Die sozialistische Regionalregierung von Extremadura trat in Verkaufsverhandlungen mit dem Hause Alba ein, und als keine Einigung bezüglich des Preises erzielt werden konnte, verfügte sie im Februar dieses Jahres die Enteignung des Grundstücks. Eine zahme Enteignung, denn die Herzogin wäre mit dem angebotenen Verkaufspreis abgefunden worden. Dennoch befand im April der Oberste Gerichtshof der Extremadura, die Enteignung sei ungesetzlich und werde deshalb gestoppt.

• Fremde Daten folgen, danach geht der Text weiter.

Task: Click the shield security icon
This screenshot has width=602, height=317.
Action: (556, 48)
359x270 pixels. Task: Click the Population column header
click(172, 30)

Seither ist Bewegung in die friedliche Extremadura geraten: Bauern von Zahinos besetzten das Rathaus, im Dorf wurden Demonstrationen abgehalten, und in der nahegelegenen Kleinstadt Merida protestierten 5.000 DemonstrantInnen gegen den Gerichtsbeschluß. Die Sozialistische Partei PSOE nutzte die Gelegenheit, sich linksradikal darzustellen und auf Seiten der Bauern gegen die Aristokratie zu wettern. In der Region kam das gut an. „Das Grundproblem der Extremadura ist der Feudalismus“, versichert Vicente Gallego, Sekretär der Pächtervereinigung von Zahinos. „Dieses Land gehört schon lange den Pächtern, denn sie haben es mit ihrem Schweiß zu dem gemacht, was es ist. Und die Enteignungen sind nur der Anfang der schon längst überfälligen Landreform.“

Die Hoffnungen, die auf die Enteignung gesetzt werden, sind eher nebulös. Statt der Pacht müßten die Bauern den Verkaufspreis ratenweise an die Regionalregierung zurückzahlen, dazu kämen Eigentumssteuern. Die vorgesehene Aufteilung des Lands auf die einzelnen Pächter ergäbe für jeden etwa drei Hektar - damit ist bei solch karger Erde allerdings nichts anzufangen. Die Hoffnung auf Ertragssteigerung, etwa durch Bewässerung, ist auch gering. „Das eigentliche Problem hier ist nicht mehr, wem das Land gehört, sondern wie es genutzt wird“, erläutert Feliciano Moruenda von der sozialistischen Gewerkschaft UGT in Merida. „Es ist unsinnig, hier zu versuchen die Produktion zu erhöhen, während es in der EG einen Milch- und Fleischberg gibt. Wir dürfen nicht mehr, sondern wir müssen andere Dinge produzieren: Ökologische Werte zum Beispiel - die Wälder hier erhalten das ökologische Gleichgewicht. Und die Ziegen der Bauern bekämpfen die Waldbrandgefahr, indem sie das Unterholz abfressen. Diese Werte muß die Gesellschaft bezahlen. Man könnte auch sanften Tourismus einführen, biologische Landwirtschaft fördern und die Infrastruktur verbessern. Dennoch würden viele BewohnerInnen arbeitslos sein, aber es gibt keinen anderen Ausweg. Die Enteignungen der PSOE-Regierung sind nur Wählerfang, eine lokale Anekdote, aber keine Perspektive.

Gegen mittelalterliches Großgrundbesitzertum geht die PSOE mit Klassenkampfmethoden aus dem vergangenen Jahrhundert vor. Auf der Strecke bleiben die Bauern von Zahinos: ländliche SozialhilfeempfängerInnen ohne Zukunftsperspektiven.